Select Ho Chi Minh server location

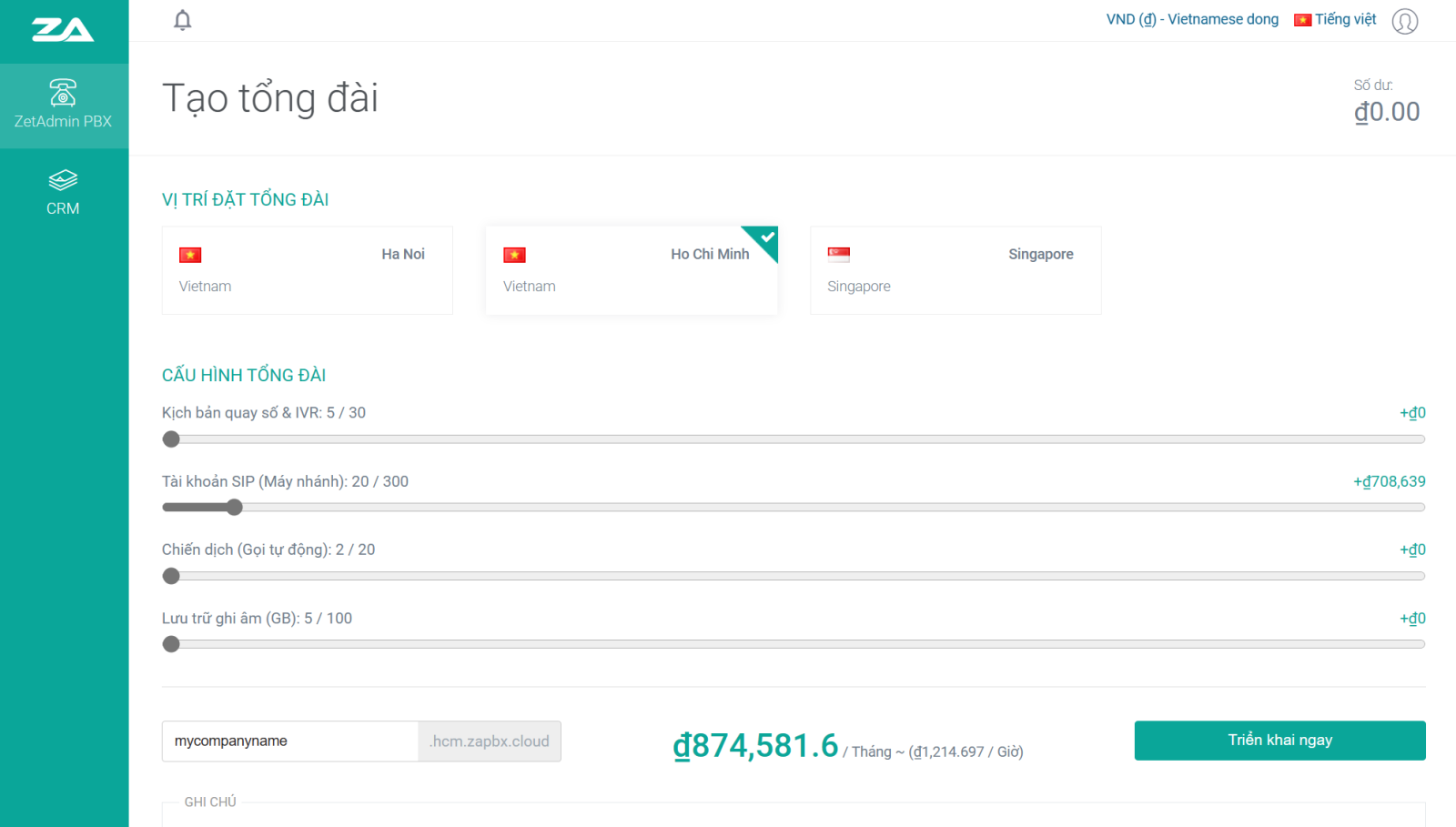631,270
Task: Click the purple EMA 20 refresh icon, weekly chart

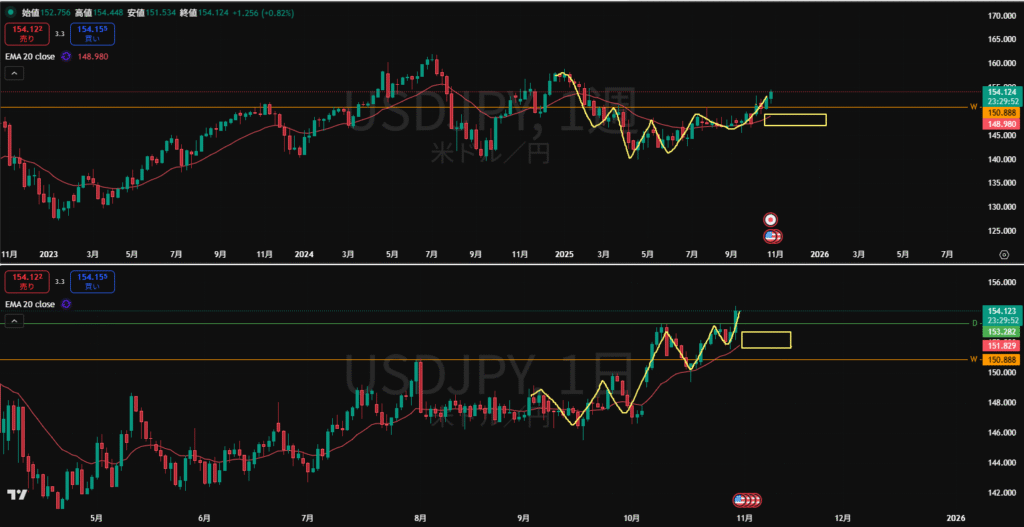Action: 66,56
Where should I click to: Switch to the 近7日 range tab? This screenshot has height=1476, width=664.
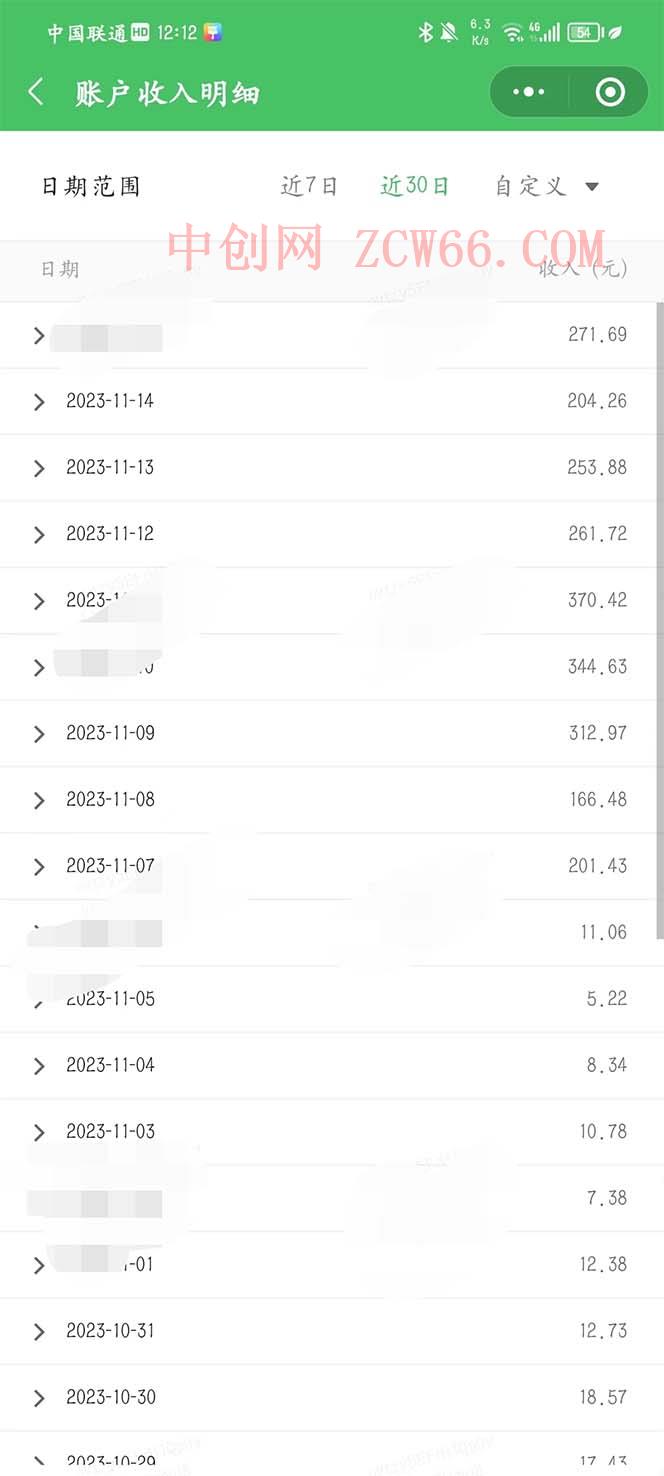(x=309, y=186)
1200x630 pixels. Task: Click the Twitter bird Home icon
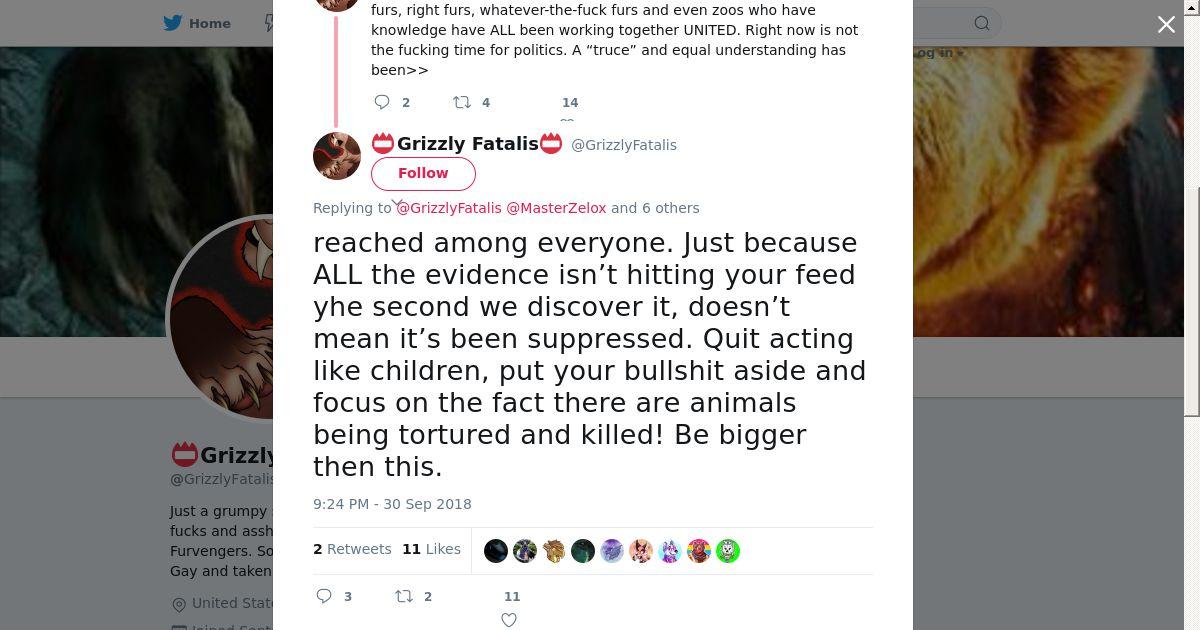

▶ [Your instructions] Leaving out the pictures, restate the listing above exactly.

▶ [Output for this exercise]
Select Ho Chi Minh server location

631,270
Task: Click the purple EMA 20 refresh icon, weekly chart

Action: 66,56
Where should I click to: Switch to the 近7日 range tab? This screenshot has height=1476, width=664.
(x=309, y=186)
1200x630 pixels. Task: Click the Twitter bird Home icon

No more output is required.